PARTICIPANT: Linda: And yeah, I did a degree in philosophy and computer science, so from the start, we we were kind of told how to ask questions, and you know, the computer was invented by philosophers, so it goes together, but yeah, ethics was mandatory and I’m thinking that maybe it should be mandatory for more people.

[laughter]

And I also started a company called hood club where we teach primary school children how to program, and after like a couple of years of doing that, I realized that it’s really not enough to teach people how to write code. We really need to be teaching them how these programs are changing the world, how they’re shaping the world, and whereas there’s a lot of money in teaching people how to code so that they can, you know, make profit for companies, there’s not as much effort being put into teaching people basically how the world works now.

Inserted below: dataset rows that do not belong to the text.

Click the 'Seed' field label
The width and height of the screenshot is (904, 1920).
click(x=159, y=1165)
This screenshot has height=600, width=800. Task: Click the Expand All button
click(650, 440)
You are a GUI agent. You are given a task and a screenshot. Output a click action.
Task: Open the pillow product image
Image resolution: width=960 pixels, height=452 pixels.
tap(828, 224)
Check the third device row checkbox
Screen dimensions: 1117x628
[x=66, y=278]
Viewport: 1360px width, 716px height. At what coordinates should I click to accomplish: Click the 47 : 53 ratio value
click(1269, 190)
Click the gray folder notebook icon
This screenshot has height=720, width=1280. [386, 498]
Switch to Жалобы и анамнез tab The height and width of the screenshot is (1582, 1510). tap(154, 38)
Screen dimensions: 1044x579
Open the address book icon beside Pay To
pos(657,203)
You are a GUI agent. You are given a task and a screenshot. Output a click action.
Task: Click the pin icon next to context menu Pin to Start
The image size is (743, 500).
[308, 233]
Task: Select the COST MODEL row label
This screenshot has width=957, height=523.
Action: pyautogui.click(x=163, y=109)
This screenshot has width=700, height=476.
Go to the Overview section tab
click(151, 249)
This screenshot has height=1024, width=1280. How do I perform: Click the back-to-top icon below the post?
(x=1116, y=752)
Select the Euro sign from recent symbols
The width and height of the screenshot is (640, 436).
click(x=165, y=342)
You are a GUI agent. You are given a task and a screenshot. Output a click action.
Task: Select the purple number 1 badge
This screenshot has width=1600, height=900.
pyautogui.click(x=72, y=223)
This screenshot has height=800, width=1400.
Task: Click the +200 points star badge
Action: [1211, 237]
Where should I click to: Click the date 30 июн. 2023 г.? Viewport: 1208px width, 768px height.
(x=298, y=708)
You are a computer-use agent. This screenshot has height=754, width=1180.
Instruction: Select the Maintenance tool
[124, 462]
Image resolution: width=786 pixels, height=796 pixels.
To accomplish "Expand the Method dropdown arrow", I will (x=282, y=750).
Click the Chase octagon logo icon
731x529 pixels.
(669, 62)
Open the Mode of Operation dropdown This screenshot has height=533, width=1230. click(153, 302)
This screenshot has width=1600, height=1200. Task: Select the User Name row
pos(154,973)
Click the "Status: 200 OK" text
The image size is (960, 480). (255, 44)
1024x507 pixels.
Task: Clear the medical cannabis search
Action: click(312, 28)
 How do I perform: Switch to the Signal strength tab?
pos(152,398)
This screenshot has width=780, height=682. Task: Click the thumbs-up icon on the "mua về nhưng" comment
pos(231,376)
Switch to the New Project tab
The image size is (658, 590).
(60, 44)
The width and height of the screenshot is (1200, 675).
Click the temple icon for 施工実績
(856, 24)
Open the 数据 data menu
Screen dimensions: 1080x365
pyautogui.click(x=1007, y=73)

Because it shapes so much of how the world works. And yeah, so, Tara discovered this amazing reading list and posted it on Slack and I was like, oh, yeah, I want to read all of those books, but also knowing me, I’m like, I’m never going to get around to reading all of these books, unless you have some motivation. So we started a reading club, book club, to read all these books. Like, if I get, I don’t know, ten other people to read this book, that’s going to force me to read it, right? That was the idea. So yeah, we started algorithm club which is a Twitter book club. Basically what it means is we find an interesting piece, and we come up with some questions, and people turn in using our club hashtag, and you know, yeah, we just take the discussion from there. So we’ve been reading, things like unwanted bias in search engines, and how, like, basically how search engines get a lot of power, and should we be granting that much power to search engines, things like have you ever modified your behaviors to change the way an algorithm like things about you? I certainly have. I have a Google phone, so I frequently have to go and delete things that Google knows about me. And yeah, just what are our responsibilities as individuals working at companies that maybe uses a bit more shady data collection.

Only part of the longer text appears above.